A new proof of the Krzyz conjecture for $n=3$

The purpose of this paper is to solve the problem of the sharp estimation of the modulus of the third Taylor coefficient on the class of holomorphic bounded nonvanishing in the unit disk functions (hereafter referred to as the class of bounded nonvanishing functions). The problem of sharp estimation of the moduli of all Taylor coefficients depending on the coefficient number on this class is usually called the Krzyz problem. Consider the class of normalized holomorphic bounded functions in the unit disk (hereafter referred to as the class of bounded functions). The coefficient problem on this class is posed as follows: find the necessary and sufficient conditions to impose on a sequence of complex numbers so that the power series with coefficients from this sequence is the Taylor series of some function from the class of bounded functions. In this paper, by means of the solution of the coefficient problem for the class of bounded functions, we solve the problem of obtaining the sharp estimates of moduli of the first three Taylor coefficients on the class of bounded functions. It is pointed out that it is possible to visualize the first three coefficient bodies of the subclass of the class of bounded functions, consisting of functions with real coefficients.

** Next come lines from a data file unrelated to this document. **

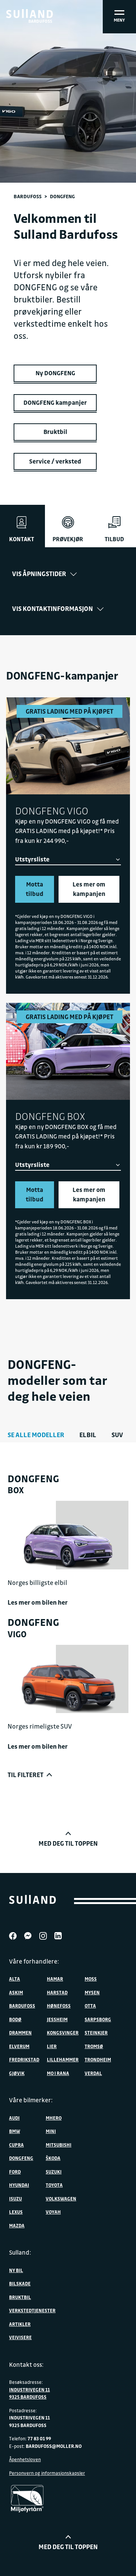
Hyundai (19, 2185)
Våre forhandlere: (34, 1961)
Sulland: (20, 2252)
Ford (15, 2172)
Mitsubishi (58, 2145)
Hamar (55, 1979)
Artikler (20, 2324)
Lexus (16, 2212)
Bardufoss (28, 196)
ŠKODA (53, 2158)
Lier (52, 2046)
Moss (91, 1979)
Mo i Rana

Next, we solve the problem of obtaining the sharp upper estimation of the modulus of the third Taylor coefficient on the class of bounded nonvanishing functions, by reducing it to the functional over the class of bounded functions. On the basis of the above-mentioned estimates on the class of bounded functions, it was possible to obtain a functional that majorizes the original one. The problem is then reduced to the problem of finding the conditional maximum of the function of three real variables with inequality-type constraints, which made it possible to apply standard methods of differential calculus to obtain this main result.